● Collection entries
== Segment start ==

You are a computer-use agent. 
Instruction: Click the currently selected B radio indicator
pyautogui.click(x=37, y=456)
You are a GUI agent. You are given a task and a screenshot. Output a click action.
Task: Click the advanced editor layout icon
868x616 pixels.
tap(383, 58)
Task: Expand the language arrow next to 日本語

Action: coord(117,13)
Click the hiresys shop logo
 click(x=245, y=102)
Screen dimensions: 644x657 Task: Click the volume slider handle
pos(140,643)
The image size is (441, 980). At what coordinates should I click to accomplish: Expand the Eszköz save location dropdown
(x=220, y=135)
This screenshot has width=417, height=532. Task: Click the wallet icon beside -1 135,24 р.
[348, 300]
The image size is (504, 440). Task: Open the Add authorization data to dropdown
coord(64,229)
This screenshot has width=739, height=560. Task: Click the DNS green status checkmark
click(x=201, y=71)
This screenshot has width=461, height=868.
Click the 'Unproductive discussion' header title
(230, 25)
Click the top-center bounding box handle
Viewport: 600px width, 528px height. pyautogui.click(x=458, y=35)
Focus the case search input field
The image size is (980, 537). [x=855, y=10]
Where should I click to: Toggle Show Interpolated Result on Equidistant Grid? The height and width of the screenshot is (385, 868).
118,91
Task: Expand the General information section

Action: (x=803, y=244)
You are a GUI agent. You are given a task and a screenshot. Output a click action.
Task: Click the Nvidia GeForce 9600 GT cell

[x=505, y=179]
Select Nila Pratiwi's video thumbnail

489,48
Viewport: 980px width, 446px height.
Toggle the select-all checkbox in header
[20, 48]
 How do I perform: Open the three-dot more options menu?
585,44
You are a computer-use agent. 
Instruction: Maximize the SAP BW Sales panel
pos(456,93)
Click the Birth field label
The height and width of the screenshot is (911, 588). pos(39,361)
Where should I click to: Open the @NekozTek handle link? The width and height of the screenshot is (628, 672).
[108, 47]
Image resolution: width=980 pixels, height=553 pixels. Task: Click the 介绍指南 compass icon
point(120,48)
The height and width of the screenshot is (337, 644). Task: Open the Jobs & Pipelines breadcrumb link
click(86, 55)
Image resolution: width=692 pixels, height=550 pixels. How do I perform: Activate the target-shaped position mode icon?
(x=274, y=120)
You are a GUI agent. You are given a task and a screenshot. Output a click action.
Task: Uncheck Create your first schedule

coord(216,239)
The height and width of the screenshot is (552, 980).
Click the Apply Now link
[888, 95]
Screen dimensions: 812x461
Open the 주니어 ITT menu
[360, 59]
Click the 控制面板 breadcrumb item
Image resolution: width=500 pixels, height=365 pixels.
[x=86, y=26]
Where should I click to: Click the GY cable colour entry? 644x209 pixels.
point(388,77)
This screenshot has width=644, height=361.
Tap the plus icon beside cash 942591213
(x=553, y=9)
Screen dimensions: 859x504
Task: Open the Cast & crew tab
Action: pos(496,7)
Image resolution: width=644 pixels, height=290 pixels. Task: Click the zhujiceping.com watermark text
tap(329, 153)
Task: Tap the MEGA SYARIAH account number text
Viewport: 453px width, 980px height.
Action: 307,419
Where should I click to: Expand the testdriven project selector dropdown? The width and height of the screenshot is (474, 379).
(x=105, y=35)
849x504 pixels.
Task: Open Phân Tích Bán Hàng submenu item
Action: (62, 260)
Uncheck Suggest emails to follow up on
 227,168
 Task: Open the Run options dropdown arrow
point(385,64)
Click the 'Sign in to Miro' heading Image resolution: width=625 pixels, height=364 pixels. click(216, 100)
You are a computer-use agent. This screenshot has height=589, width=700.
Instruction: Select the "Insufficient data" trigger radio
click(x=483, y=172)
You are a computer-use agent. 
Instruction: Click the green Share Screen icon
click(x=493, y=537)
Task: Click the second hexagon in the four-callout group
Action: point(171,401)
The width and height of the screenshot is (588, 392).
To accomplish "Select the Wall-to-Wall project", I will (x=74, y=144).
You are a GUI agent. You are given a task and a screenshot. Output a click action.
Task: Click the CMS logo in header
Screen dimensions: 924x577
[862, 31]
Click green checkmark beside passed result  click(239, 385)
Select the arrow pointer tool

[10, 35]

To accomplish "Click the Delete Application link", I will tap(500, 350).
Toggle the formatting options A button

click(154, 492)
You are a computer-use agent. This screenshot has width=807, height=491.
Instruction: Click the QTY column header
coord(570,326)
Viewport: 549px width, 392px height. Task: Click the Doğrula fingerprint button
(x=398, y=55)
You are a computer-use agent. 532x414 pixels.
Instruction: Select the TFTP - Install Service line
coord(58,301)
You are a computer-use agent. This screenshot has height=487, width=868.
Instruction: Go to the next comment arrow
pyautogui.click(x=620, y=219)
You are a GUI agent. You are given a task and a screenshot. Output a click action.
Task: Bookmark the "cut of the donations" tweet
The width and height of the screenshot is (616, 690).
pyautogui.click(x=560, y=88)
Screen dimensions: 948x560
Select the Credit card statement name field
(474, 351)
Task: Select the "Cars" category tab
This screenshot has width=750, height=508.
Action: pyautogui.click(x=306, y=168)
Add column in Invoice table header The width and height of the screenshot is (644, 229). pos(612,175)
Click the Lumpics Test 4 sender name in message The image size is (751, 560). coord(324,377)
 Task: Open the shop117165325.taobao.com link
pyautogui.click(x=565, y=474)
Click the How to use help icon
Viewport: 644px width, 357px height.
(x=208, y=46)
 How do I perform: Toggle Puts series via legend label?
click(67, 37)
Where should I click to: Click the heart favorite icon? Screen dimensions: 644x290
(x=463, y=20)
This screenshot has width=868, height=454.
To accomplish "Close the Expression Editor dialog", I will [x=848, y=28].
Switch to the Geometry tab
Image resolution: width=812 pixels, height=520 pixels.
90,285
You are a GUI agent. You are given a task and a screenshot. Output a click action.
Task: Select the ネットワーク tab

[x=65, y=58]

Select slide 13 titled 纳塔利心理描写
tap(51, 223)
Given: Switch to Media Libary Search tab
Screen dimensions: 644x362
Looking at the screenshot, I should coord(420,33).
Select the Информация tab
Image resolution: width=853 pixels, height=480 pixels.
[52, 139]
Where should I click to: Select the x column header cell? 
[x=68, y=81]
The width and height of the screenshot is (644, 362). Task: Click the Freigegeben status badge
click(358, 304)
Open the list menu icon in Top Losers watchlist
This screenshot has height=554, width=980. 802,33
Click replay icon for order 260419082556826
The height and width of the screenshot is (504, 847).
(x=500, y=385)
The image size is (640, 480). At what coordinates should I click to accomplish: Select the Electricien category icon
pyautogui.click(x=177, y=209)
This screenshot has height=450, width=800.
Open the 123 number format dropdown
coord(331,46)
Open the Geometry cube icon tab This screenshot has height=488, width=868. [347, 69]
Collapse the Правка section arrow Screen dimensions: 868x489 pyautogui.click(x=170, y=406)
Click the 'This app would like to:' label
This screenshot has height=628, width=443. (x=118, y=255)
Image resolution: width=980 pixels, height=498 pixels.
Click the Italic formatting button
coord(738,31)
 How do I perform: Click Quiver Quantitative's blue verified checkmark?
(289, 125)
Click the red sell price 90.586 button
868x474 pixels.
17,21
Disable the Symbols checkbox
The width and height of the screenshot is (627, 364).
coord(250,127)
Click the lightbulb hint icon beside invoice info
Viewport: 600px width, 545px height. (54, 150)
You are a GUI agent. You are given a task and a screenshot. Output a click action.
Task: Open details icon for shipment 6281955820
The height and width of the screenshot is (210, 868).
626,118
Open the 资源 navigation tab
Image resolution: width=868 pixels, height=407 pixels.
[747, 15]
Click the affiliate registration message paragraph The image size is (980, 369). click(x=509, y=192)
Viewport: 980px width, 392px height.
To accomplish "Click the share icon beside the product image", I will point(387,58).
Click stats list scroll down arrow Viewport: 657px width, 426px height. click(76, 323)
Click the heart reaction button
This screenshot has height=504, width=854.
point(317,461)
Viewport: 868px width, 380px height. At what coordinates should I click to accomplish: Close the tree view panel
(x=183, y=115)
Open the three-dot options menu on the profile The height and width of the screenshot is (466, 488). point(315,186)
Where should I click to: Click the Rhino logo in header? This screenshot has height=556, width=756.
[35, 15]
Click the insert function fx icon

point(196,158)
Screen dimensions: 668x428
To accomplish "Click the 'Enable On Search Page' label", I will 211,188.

== Segment end ==

● Task requirements
The answer should hold only the lines from the start of the records above through the line containing "Task: Click the advanced editor layout icon", each set down exactly.

● Exercise solution
You are a computer-use agent. 
Instruction: Click the currently selected B radio indicator
pyautogui.click(x=37, y=456)
You are a GUI agent. You are given a task and a screenshot. Output a click action.
Task: Click the advanced editor layout icon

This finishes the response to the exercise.